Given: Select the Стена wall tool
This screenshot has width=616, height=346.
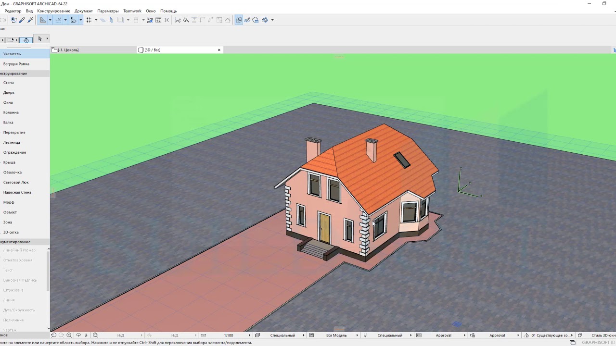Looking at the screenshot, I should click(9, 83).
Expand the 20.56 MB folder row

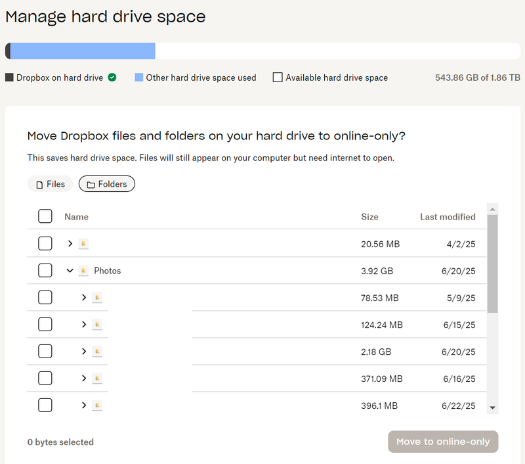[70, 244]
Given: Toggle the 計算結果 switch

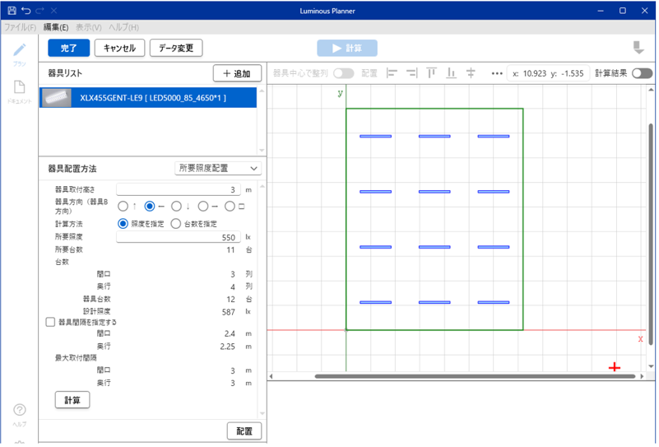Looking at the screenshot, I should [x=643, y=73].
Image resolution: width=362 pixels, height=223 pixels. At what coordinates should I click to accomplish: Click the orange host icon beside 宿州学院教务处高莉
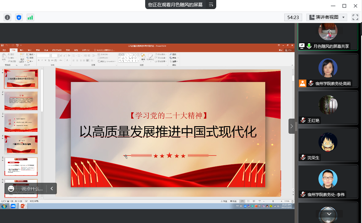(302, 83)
------------------------------
## PROMPT
Begin the copy at the line containing "Expand the 20.56 MB folder row" and end it at the last line of the records; transcribe exactly and exclude pictures.

## TASK RESPONSE
Expand the 20.56 MB folder row

[70, 244]
Given: Toggle the 計算結果 switch

Looking at the screenshot, I should [x=643, y=73].
Image resolution: width=362 pixels, height=223 pixels. At what coordinates should I click to accomplish: Click the orange host icon beside 宿州学院教务处高莉
(302, 83)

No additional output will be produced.